Secara tradisional, pengobatan untuk sindrom Mirizzi harus operasi.Di masa lalu,
diagnosis spesifik ini mungkin belum jelas sebelum waktu intervensi bedah.Baru-baru ini,
bagaimanapun, diagnosis endoskopi dan pengobatan dengan ERCP telah digunakan. Pengakuan
komplikasi terkait, seperti pembentukan empedu fistula, striktursaluran empedu, dan
perforasikantong empedu, penting secara klinis karena mereka komplikasi tersebut memerlukan
perubahan dalam pendekatan pengobatan,
VolvulusKandung Empedu
Volvuluskandung empedu adalah suatu kondisi langka di mana variasi dalam anatomi
mesenterika yang normal memungkinkan kantong empedu untuk memutar pada sendiri.Kondisi
ini juga dapat diamati ketika telah terjadi penurunan berat badan pasien yang signifikan dengan
hilangnya lemak keseluruhan dari lemak perikolesistik.Ketika terjadi torsi, aliran venakandung
empeduterhambat dan kemudianterjadi iskemik.Torsi bisa lengkap (> 180) atau tidak lengkap
(<180).Sebagian besar pasien dengan kondisi ini adalah wanita tua.

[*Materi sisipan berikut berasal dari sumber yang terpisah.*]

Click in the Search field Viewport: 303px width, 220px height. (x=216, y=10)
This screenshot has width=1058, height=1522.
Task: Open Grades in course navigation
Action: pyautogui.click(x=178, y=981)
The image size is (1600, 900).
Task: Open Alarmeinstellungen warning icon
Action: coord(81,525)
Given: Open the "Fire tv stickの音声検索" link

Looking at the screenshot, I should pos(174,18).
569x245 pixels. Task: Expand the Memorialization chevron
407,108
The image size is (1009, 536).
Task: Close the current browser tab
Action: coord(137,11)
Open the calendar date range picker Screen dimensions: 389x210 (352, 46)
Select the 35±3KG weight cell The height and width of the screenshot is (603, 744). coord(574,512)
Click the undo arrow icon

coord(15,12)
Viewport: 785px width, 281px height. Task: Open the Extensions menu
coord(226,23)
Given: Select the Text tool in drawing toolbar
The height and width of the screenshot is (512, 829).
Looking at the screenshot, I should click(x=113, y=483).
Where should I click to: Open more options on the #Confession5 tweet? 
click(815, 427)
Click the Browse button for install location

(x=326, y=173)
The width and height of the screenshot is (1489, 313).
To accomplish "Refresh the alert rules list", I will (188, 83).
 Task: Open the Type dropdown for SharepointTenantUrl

Temuan pencitraan yang cocok dengan kandung empedu torsi pada sonografi dan CT
mencakup orientasi abnormal kantong empedu, lonjong tiba-tiba dari saluran sistikus, perubahan
kondisi
peradangan
akut
dan
kronis
dapat
mempengaruhi
kantong
yang cepat dari kandung empedu penyakit radang merupakan hal penting karena pengobatan
kandung emepedu sering membutuhkan operasi, percutaneous dan intervensi endoskopi, dan IV
terapi antimikroba.teknik Multiple cross-sectional imaging termasuk sonografi, CT, dan MRI
semua mungkin memainkan peran penting dalam diagnosis penyakit radang kandung empedu.